**Aim of the task:**
Convert the items into a Markdown table with the columns Row and Line, starting at the line that contains "This screenshot has" and ending at the end of the items, with blank lines omitted. Leave the pictures out.
Supplied material START
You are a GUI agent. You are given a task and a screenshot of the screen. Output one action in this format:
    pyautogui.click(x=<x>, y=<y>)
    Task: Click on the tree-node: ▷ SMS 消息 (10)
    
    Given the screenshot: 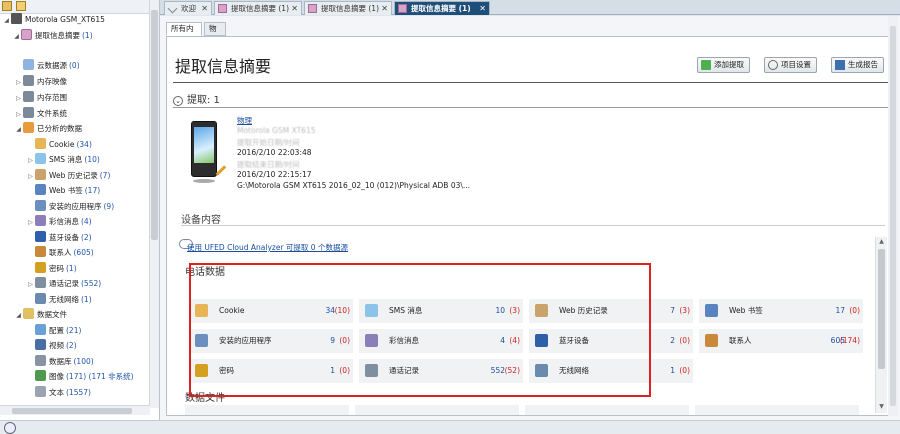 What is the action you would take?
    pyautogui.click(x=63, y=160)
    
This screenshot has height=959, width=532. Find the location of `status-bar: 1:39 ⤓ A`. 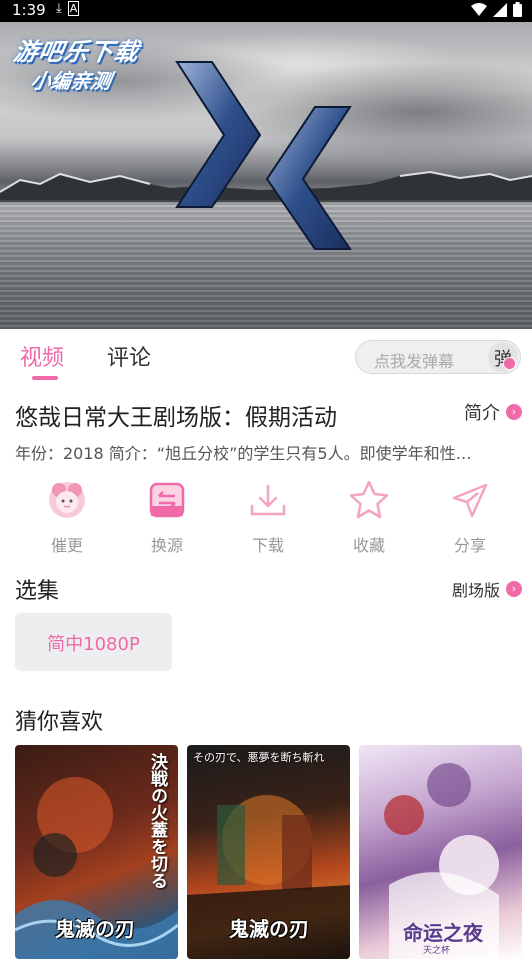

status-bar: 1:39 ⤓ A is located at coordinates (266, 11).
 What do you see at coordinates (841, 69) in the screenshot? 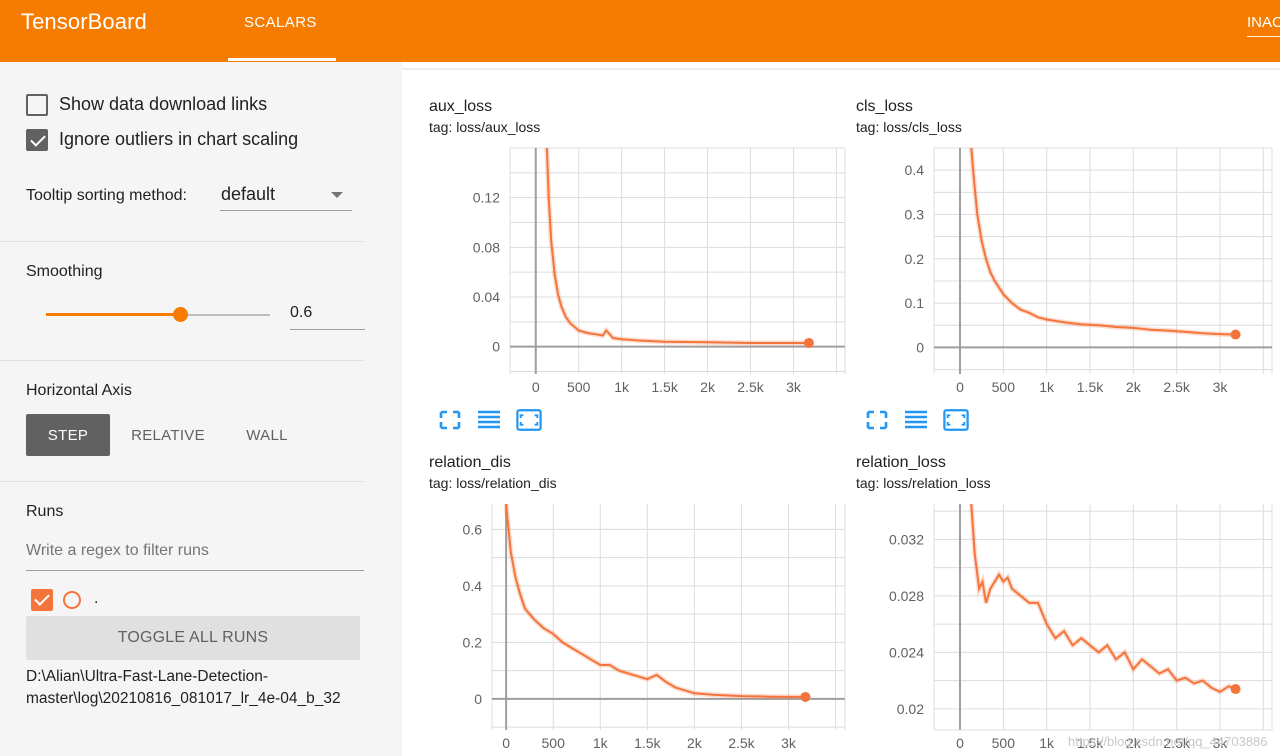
Supplied material END
**Output below:**
| Row | Line |
|---|---|
| 1 | This screenshot has height=959, width=532. Find the location of `status-bar: 1:39 ⤓ A`.  |
| 2 | status-bar: 1:39 ⤓ A is located at coordinates (266, 11). |
| 3 |  What do you see at coordinates (841, 69) in the screenshot?  |